Peu de temps après, le téléphone sonne. Truffaut à l’appareil. « Voulez-vous tourner avec moi ? »
_ Je n’en croyais pas mes oreilles, dit-elle, encore rouge de confusion. Je nageais en plein rêve. J’étais dans un nuage, une boule de cristal. Truffaut est tellement calme, tellement doux, qu’il dirige les acteurs sans qu’ils s’en aperçoivent…
Apres « L’amour en fuite », Dorothée joue dans « pile ou face » de Robert Enrico, avec Philippe Noiret er Michel Serrault. Malgré ces débuts prometteurs, les bons rôles se font rares au cinéma : « On me propose n’importe quoi, du comique à la tragédie, mais toujours à côté du personnage que je pense être, c’est-à-dire une jeune femme moderne, active, mais aussi vulnérable, qui a besoin d’être protégée, je crois que ces deux aspects ne sont pas incompatibles »
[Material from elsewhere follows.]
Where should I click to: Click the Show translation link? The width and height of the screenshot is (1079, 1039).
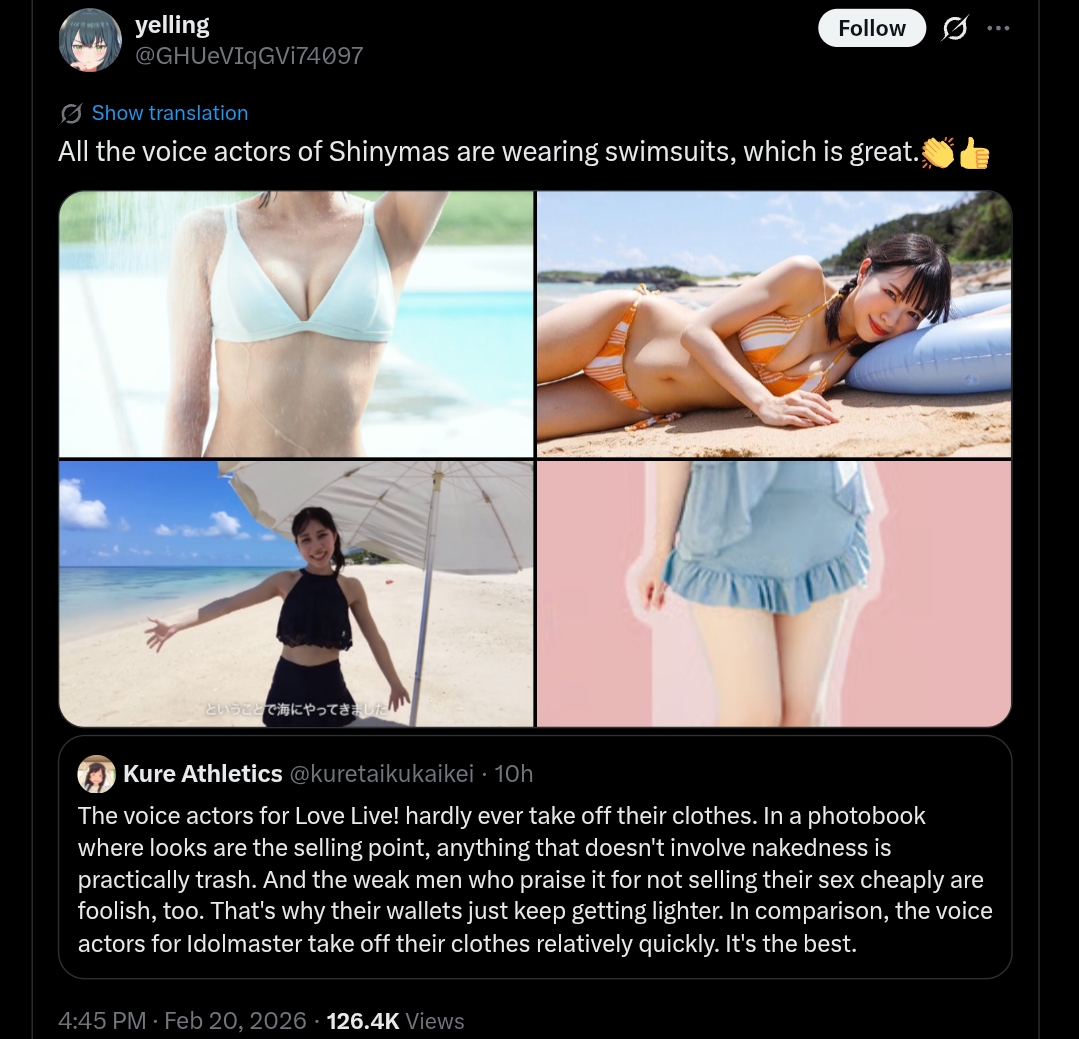(x=170, y=113)
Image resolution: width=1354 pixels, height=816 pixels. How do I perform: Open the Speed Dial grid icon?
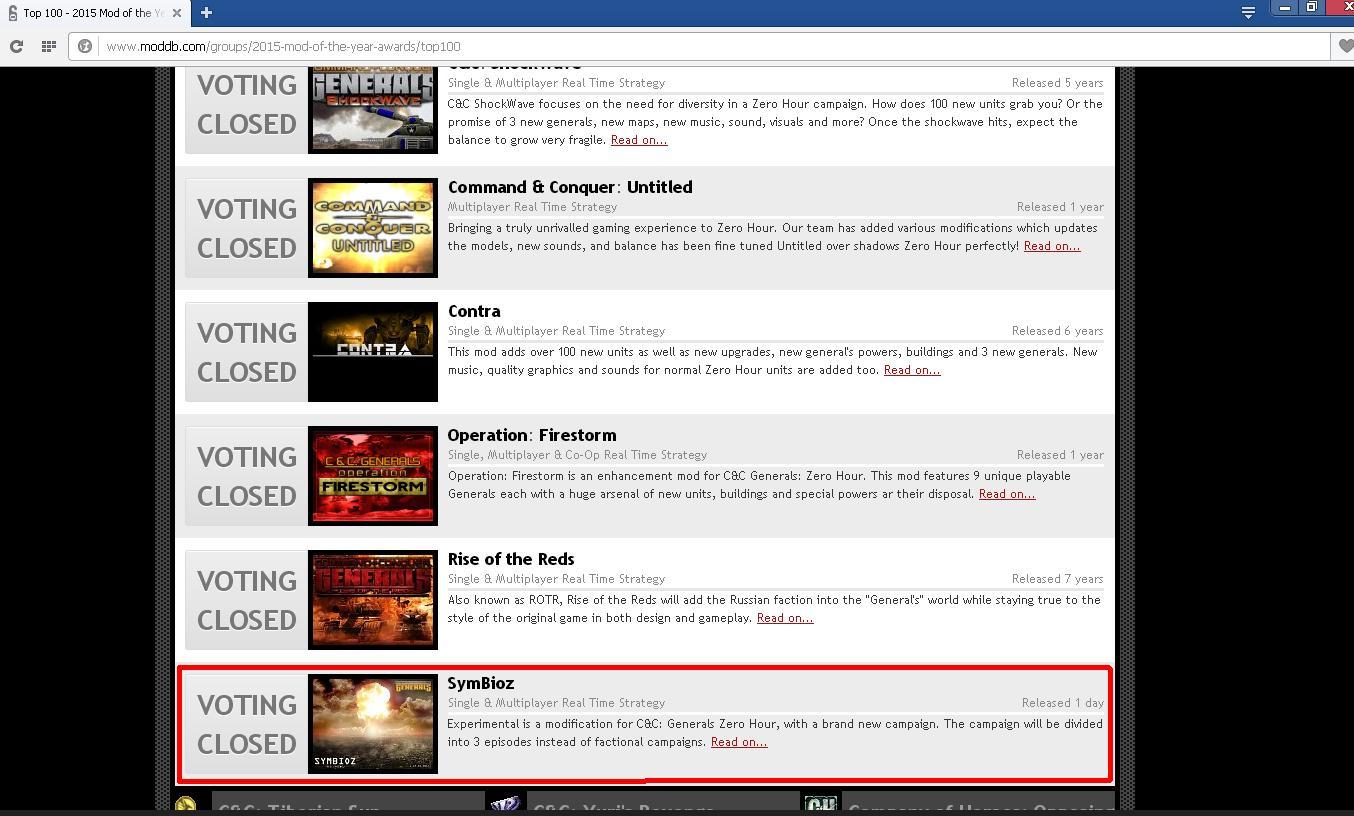pyautogui.click(x=48, y=46)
De toute façon, entre la télévision, le cinéma et les enfants, il faut bien choisir. Et comme les enfants l’adorent, comme elle adore les enfants _ « à propos, je précise que si je compte bien en avoir moi-même plus tard, je n’ai aucune progéniture secrète, comme on l’a prétendu, mon seul « fils » étant Roxan, un Yorkshire de sept mois ! » _ elle s’est fait une joie de leur offrir « Le pays des chansons » à l’Olympia en douze représentations, vingt mille mômes en délire, qui ont déjà cassé cinquante-huit fauteuils, comme au bon vieux temps du rock.
_ C’est le contact direct qui me manque un peu à la télévision. Quand le prince charmant demande : « Est-ce que je peux dire à Dorothée que je l’aime ? », les enfants hurlent : « Oui ! Oui ! »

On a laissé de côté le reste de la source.